-------- The input --------

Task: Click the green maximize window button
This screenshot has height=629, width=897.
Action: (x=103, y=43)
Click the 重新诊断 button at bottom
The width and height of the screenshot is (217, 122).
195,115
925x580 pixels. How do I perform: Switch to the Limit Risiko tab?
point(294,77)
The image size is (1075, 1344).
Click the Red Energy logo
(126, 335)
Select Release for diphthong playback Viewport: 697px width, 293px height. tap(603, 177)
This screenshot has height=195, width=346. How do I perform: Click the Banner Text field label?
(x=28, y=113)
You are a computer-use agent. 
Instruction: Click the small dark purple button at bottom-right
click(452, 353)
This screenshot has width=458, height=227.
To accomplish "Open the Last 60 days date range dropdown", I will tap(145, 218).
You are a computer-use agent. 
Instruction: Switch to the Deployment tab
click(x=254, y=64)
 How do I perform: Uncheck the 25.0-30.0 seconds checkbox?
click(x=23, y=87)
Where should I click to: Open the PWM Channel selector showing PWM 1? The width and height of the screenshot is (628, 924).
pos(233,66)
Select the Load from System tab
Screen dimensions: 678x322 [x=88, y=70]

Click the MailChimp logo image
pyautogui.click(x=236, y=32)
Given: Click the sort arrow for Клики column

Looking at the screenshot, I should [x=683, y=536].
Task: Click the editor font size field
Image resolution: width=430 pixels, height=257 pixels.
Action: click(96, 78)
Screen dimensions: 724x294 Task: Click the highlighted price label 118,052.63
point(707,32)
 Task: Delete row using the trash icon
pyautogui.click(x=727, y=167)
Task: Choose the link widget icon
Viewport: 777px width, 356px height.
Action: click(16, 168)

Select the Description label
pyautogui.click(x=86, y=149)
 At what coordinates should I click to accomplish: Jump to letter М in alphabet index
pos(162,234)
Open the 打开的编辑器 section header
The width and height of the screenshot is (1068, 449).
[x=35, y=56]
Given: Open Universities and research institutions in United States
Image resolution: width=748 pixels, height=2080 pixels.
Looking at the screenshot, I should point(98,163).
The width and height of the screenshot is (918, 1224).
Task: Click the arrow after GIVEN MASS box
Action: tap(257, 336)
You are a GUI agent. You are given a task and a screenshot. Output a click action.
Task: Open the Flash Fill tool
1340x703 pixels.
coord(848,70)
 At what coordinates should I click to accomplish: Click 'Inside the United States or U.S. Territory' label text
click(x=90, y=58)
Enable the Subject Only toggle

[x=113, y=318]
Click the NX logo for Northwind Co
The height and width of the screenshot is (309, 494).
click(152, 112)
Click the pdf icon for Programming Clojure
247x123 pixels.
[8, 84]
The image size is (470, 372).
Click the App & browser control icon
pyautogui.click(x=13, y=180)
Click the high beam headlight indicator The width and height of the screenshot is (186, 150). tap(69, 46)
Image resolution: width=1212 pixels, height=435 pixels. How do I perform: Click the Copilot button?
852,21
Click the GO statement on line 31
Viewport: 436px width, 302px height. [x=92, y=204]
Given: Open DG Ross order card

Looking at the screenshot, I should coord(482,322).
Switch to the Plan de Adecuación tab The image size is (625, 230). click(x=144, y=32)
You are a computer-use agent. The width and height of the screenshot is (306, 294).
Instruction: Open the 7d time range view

--------

Assignment
All of the data above should be reproduced word for word.

Exercise answer
Task: Click the green maximize window button
This screenshot has height=629, width=897.
Action: (x=103, y=43)
Click the 重新诊断 button at bottom
The width and height of the screenshot is (217, 122).
195,115
925x580 pixels. How do I perform: Switch to the Limit Risiko tab?
point(294,77)
The image size is (1075, 1344).
Click the Red Energy logo
(126, 335)
Select Release for diphthong playback Viewport: 697px width, 293px height. tap(603, 177)
This screenshot has height=195, width=346. How do I perform: Click the Banner Text field label?
(x=28, y=113)
You are a computer-use agent. 
Instruction: Click the small dark purple button at bottom-right
click(452, 353)
This screenshot has width=458, height=227.
To accomplish "Open the Last 60 days date range dropdown", I will tap(145, 218).
You are a computer-use agent. 
Instruction: Switch to the Deployment tab
click(x=254, y=64)
 How do I perform: Uncheck the 25.0-30.0 seconds checkbox?
click(x=23, y=87)
Where should I click to: Open the PWM Channel selector showing PWM 1? The width and height of the screenshot is (628, 924).
pos(233,66)
Select the Load from System tab
Screen dimensions: 678x322 [x=88, y=70]

Click the MailChimp logo image
pyautogui.click(x=236, y=32)
Given: Click the sort arrow for Клики column

Looking at the screenshot, I should [x=683, y=536].
Task: Click the editor font size field
Image resolution: width=430 pixels, height=257 pixels.
Action: click(96, 78)
Screen dimensions: 724x294 Task: Click the highlighted price label 118,052.63
point(707,32)
 Task: Delete row using the trash icon
pyautogui.click(x=727, y=167)
Task: Choose the link widget icon
Viewport: 777px width, 356px height.
Action: click(16, 168)

Select the Description label
pyautogui.click(x=86, y=149)
 At what coordinates should I click to accomplish: Jump to letter М in alphabet index
pos(162,234)
Open the 打开的编辑器 section header
The width and height of the screenshot is (1068, 449).
[x=35, y=56]
Given: Open Universities and research institutions in United States
Image resolution: width=748 pixels, height=2080 pixels.
Looking at the screenshot, I should point(98,163).
The width and height of the screenshot is (918, 1224).
Task: Click the arrow after GIVEN MASS box
Action: tap(257, 336)
You are a GUI agent. You are given a task and a screenshot. Output a click action.
Task: Open the Flash Fill tool
1340x703 pixels.
coord(848,70)
 At what coordinates should I click to accomplish: Click 'Inside the United States or U.S. Territory' label text
click(x=90, y=58)
Enable the Subject Only toggle

[x=113, y=318]
Click the NX logo for Northwind Co
The height and width of the screenshot is (309, 494).
click(152, 112)
Click the pdf icon for Programming Clojure
247x123 pixels.
[8, 84]
The image size is (470, 372).
Click the App & browser control icon
pyautogui.click(x=13, y=180)
Click the high beam headlight indicator The width and height of the screenshot is (186, 150). tap(69, 46)
Image resolution: width=1212 pixels, height=435 pixels. How do I perform: Click the Copilot button?
852,21
Click the GO statement on line 31
Viewport: 436px width, 302px height. [x=92, y=204]
Given: Open DG Ross order card

Looking at the screenshot, I should coord(482,322).
Switch to the Plan de Adecuación tab The image size is (625, 230). click(x=144, y=32)
You are a computer-use agent. The width and height of the screenshot is (306, 294).
Instruction: Open the 7d time range view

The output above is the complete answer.